Building your staffing firm requires trust — particularly in yourself as a leader. You have to fully believe in your vision to grow your business from an idea into something profitable. That trust is critical for a staffing startup.

But eventually, it has to evolve. Over time, that self trust has to become team trust.

Staffing Is Full of Entrepreneurs
There are more than 19,000 staffing firms across the US, according to Staffing Industry Analysts. Entrepreneurship is widespread in our industry. So is the big-growth challenge.

Of those 19,000 firms, only 3.7% (700) generate more than $25 million in revenue. Less than 1% have grown beyond $100 million. As a founder of a business that has long supported the staffing industry, I know how a leader’s personality and influence are deeply intertwined with the business. That can be a help — and a hindrance.

When I first began my business, I did a lot of the work myself, and I saw the same from other staffing firm founders who were our clients. They were building sales pipelines, nurturing client relationships. They were making placements. They were onsite helping onboard talent and checking in with clients. These are some of the best stories in staffing: founders who roll up their sleeves, make calls and help the team fill every last job order. It’s a common staffing industry rallying moment.

If you choose to remain a niche business, that approach can continue to work beautifully. Founders can join on every sales call. But, if you want to grow in significant ways, founders, owners and CEOs have to change. This is where team trust comes in.

Stay Small or Trust Fall

The shoulder-to-shoulder model drives momentum for a small business but is a hindrance when you want to grow into a mid-size (and eventually large) staffing business. When clients are used to having the founder in the room, they expect you to be part of the process. That can’t scale. If client satisfaction and growth are directly linked to your presence, your business doesn’t have the hours or bandwidth to grow.

Next-level growth means trusting your team members to meet daily challenges, own decisions and push the business forward. Only in this way can your organization achieve true expansion.

Here are three ways to nurture the team trust that is vital to growth.

1. Spill the Secret Sauce. As your business expands, it becomes even more important that everyone in your business — not just the founder — can express what makes it unique. Take extra time to make sure your team learns your firm’s origin story, becomes fluent in the challenges that have defined you, know your values and understand your why. Run a CEO boot camp and teach your most important stories so rising leaders can begin to embody the brand the way founders often do.

2. Scale Like You Mean It. When staffing firms are small, they’re famous for getting work done any way they can. They are wonderfully scrappy. But those scrappy traits can hinder growth if the business forgoes putting in processes, systems and technologies that create efficiencies and enable scale.

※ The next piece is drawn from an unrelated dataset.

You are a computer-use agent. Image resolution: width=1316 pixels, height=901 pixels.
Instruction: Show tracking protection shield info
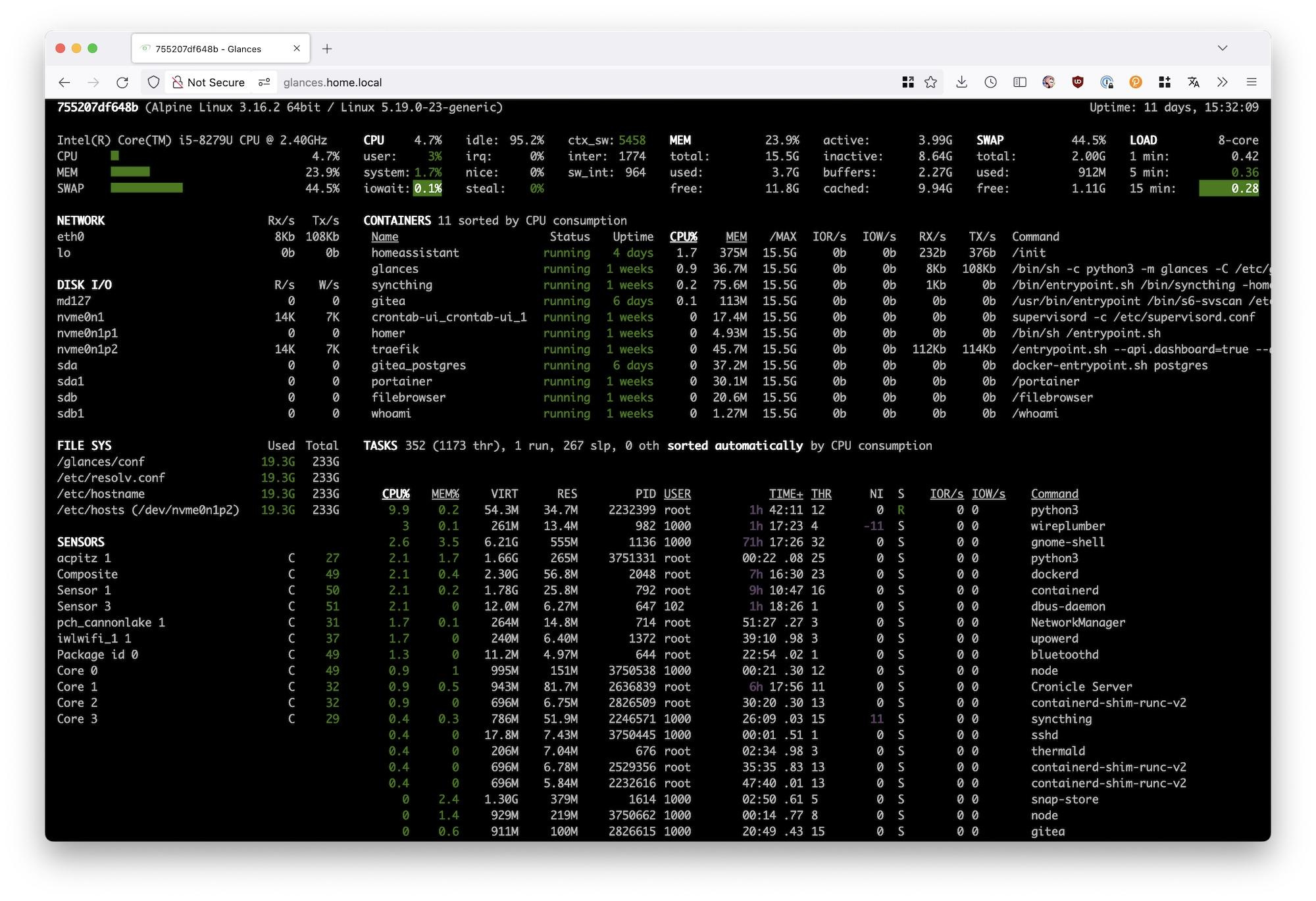point(153,82)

Too often, staffing firms will pay lip-service to the idea of scaling but rely instead on their hardworking teams and quick-hiring capabilities to mask gaps in real systematic upgrades. The danger? Substandard delivery, team burnout, clunky candidate journeys and unhappy clients. Instead, build systems and processes as you grow. Trust your teams to own them.

3. Pick a Partner (or Two). The talent landscape is rich in associations, innovators and highly specialized vendors. Leverage partnerships and connect with associations that can aid, and even guide, your growth. Entrepreneurs can be great at going it alone. Growth-minded leaders know when to build partnerships to accelerate their own expansion while learning from the kinds of organizations they hope to grow into.

Ready to trust fall into growth mode? Give your team your best secrets, a scalable toolset, good partners, and the trust needed to stretch, struggle and succeed.